本发明所采取的技术方案是:一种古代丝织品双抗夹心法检测试纸的制备方法,其特征在于采用步骤如下:
A)金纳米粒子的制备:采用柠檬酸钠还原氯金酸的方法制备出粒径为25-50nm的金纳米粒子;即将100mL的质量浓度为0.01%的氯金酸溶液加热至沸腾,迅速加入1.0-1.5mL的质量浓度为1%的柠檬酸钠溶液,煮沸7-10min,溶液呈现出红色,即制得金纳米溶胶;
B)金标兔抗丝素蛋白抗体的制备:用0.1mol/L的K2CO3溶液将100mL的胶体金溶液调节pH至9.0,边搅拌边加入兔抗丝素蛋白抗体20-50μL,所述抗体浓度为3.15mg/mL;接着加入5mL的质量浓度为1%-10%的聚乙二醇20000溶液,室温下搅拌5min,然后在9000-11000r/min下离心40-60min,弃去上清液;将沉淀溶于0.01mol/L的pH为8.2的三羟甲基氨基甲烷缓冲液,即Tris-HCl缓冲液,所述Tris-HCl缓冲液中还含有质量浓度比例为0.15%的吐温-20、1%的牛血清蛋白、5%的蔗糖;于4℃下保存;
C)试纸条的组装:用喷膜机将5-20μL、用pH8.2的Tris-HCl溶液稀释100-400倍的鼠抗丝素蛋白抗体溶液和羊抗兔抗体溶液分别喷在长2.5cm、宽4mm的硝酸纤维素膜的检测线和质控线上,37℃烘干备用;将用质量浓度比例为0.15%的吐温-20、1%的牛血清蛋白、5%的蔗糖,pH为8.2的Tris-HCl溶液稀释10-20倍的金标记的兔抗丝素蛋白抗体包被在胶体金结合垫上,37℃烘干备用;将样品垫、胶体金结合垫、硝酸纤维素膜和吸水垫依次组装在PVC底板上,用切刀切割成4mm宽的试纸条,放入带干燥剂的铝箔袋中密封储存;
D)取1g纺织品痕迹样,溶解于50-100mL、pH为8.2的Tris-HCl溶液缓冲溶液中,搅拌均匀,2h后取一滴上清液滴在组装好的试纸条的样品垫上;5-10min后,检测线和质控线均显出红色,说明样品中含有丝素蛋白,该纺织品痕迹为丝织品的痕迹。

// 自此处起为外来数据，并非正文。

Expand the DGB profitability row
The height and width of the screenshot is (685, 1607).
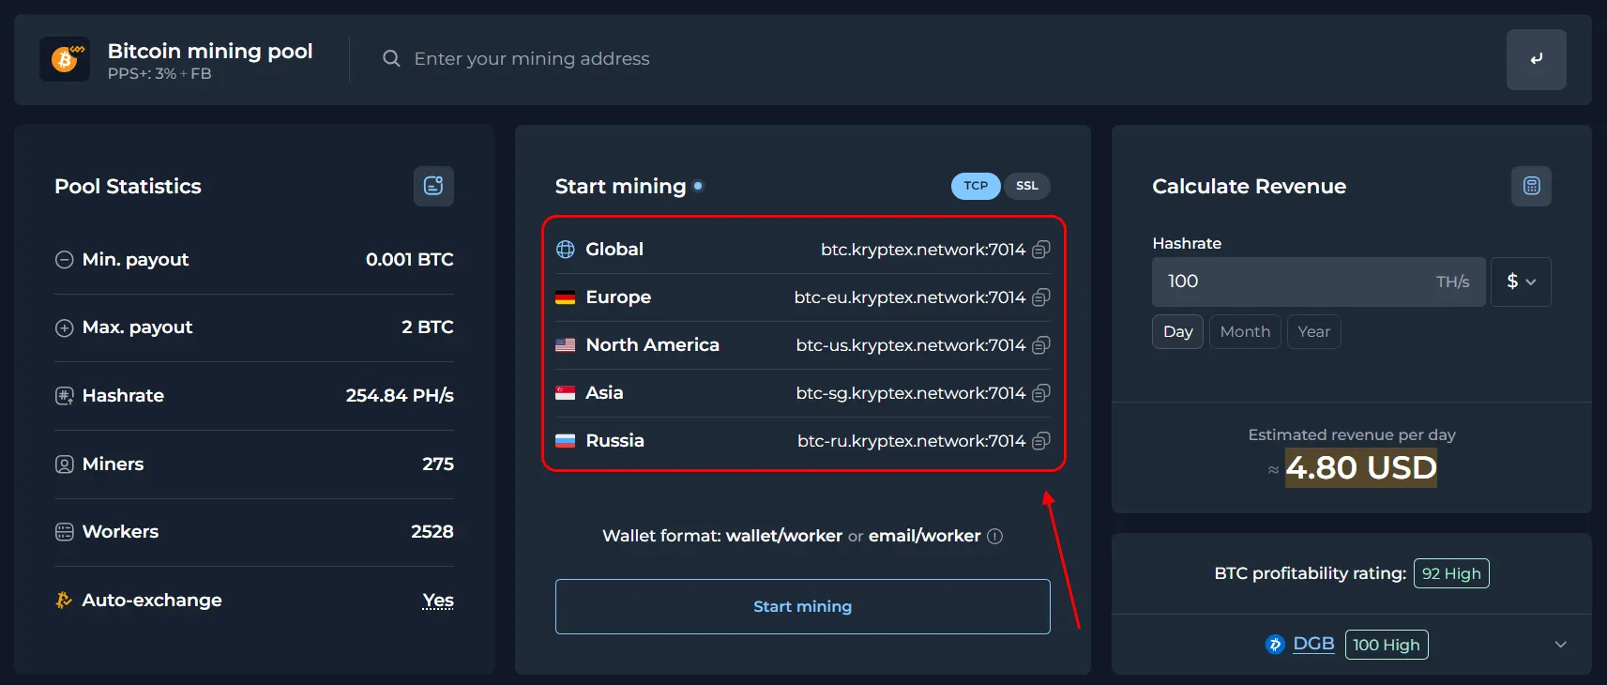pos(1560,645)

本发明采用免疫胶体金层析技术的原理来检测古代墓葬中丝织品的痕迹,即将胶体金标记的兔抗丝素蛋白抗体溶解在胶体金结合垫上,将鼠抗丝素蛋白抗体和山羊抗兔IgG(H+L)抗体分别喷在硝酸纤维素薄膜上形成检测线和质控线。样品加入样品吸收垫,样品中的液体首先溶解胶体金垫中含有的胶体金标记的兔抗丝素蛋白抗体,同时,样品中待测抗原与胶体金标记的兔抗丝素蛋白抗体结合,形成胶体金标记兔抗丝素蛋白抗体-抗原复合物,并靠毛细作用向检测线移动。样品经过检测线时,样品中抗原的未结合位点与硝酸纤维素膜上的鼠抗丝素蛋白抗体结合。若样品中含有抗原,胶体金标记的兔抗丝素蛋白抗体-抗原复合物就会在硝酸纤维素膜上聚集,检测线显出红色。胶体金标记的兔抗丝素蛋白抗体-抗原-鼠抗丝素蛋白抗体复合物经过质控线,与山羊抗兔IgG(H+L)抗体反应,胶体金标记的兔抗丝素蛋白抗体聚集在质控线上,显出红色。即若检测线未显色,质控线显色,证明样品中不含有丝素蛋白;若检测线和质控线均显色,证明样品中含有丝素蛋白。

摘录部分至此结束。